All our training is provided using widely available open source technology and the OpenEarth® Community. This helps us maintain our technology neutrality and avoid biasing our curriculum to favor a specific vendor technology.
The courses we deliver are tailored for multiple audiences (from technical users to executives), different disciplines (e.g., G&G, Reservoir, and Drilling), and varying skill sets (from beginner to advanced).

Fig: Sample Courses Taught by Halliburton Data Scientists
Our unbiased and practical training approach helps E&P users build well-rounded knowledge of the inner workings of AI/ML and get more value out of their datasets. More importantly, users also learn to appreciate the limitations of AI/ML and how it reacts to evolving operating and data environments. This understanding not only improves users’ engagement with the technology but also drives its clear-eyed application to business problems.
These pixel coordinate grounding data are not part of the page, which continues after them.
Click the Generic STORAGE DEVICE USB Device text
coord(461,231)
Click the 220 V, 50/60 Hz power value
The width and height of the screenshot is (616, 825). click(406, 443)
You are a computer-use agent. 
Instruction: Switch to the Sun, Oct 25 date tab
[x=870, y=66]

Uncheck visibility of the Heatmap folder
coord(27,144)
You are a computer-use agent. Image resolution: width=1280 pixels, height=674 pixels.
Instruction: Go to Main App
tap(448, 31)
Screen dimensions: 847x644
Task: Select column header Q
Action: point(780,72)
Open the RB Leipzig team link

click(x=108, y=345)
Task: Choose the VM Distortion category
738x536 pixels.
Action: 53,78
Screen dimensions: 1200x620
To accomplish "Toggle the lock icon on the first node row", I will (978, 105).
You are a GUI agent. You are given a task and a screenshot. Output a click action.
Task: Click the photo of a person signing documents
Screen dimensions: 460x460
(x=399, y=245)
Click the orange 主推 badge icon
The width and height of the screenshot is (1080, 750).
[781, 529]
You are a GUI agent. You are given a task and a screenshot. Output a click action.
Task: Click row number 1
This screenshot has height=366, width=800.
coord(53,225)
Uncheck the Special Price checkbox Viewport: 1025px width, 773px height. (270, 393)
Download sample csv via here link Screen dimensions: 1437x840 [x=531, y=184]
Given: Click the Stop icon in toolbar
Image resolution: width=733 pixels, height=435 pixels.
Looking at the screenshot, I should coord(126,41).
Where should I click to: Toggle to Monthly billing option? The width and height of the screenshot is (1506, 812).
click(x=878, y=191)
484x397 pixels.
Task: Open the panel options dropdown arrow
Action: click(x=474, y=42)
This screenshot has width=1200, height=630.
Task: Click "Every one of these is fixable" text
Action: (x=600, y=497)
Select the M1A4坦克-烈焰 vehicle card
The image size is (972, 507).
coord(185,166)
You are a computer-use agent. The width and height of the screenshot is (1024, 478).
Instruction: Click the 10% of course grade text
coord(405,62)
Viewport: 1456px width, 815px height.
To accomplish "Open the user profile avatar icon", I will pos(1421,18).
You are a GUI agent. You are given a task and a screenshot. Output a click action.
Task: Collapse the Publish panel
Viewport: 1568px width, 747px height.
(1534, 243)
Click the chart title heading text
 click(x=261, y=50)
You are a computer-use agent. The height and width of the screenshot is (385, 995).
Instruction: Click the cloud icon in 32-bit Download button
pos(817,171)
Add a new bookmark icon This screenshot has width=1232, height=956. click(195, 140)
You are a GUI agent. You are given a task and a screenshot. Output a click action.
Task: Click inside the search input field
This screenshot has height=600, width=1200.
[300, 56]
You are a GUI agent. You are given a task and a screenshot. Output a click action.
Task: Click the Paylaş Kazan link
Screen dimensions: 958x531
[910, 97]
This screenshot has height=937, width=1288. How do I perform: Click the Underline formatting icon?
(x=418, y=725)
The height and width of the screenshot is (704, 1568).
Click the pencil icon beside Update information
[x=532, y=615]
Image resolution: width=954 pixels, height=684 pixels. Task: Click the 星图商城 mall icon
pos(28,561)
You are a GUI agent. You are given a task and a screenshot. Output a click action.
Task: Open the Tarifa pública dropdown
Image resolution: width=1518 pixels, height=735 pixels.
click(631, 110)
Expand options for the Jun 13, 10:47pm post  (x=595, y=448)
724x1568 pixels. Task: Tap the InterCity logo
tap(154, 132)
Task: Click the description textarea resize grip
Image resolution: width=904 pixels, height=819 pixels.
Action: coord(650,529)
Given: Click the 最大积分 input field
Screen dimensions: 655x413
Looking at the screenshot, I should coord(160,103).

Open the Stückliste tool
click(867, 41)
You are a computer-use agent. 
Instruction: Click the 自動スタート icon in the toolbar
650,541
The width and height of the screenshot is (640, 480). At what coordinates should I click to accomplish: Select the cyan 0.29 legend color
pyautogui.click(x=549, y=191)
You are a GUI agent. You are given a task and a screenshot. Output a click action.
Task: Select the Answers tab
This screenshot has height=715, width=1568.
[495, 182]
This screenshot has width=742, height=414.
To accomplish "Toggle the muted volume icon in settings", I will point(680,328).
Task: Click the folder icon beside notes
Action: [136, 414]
Benefits extend well beyond that, though. A well-informed organization is more likely to select the right AI/ML projects and avoid hype-induced moonshots that tend to be a drain on the organization’s resources, delivering very little value and plenty of disappointment.
Summary
Competency development is just one element of talent transformation. E&P companies must work towards creating an organization environment that supports and incentivizes newbie petroleum engineers and geoscientists to develop their data sciences skills and apply those to their work.
Asset managers and discipline heads must work with their human resources department to define a talent retention plan including formal career paths for the citizen data scientists. Without that, they risk losing their hard-earned talent to a highly competitive market. Ultimately, we believe success in using AI/ML to transform the business will invariably come to those who can successfully build and retain the right digital talent. E&P companies looking to reach that position of advantage must start investing in shaping their workforce so that they can help drive the digital transformation of their organization.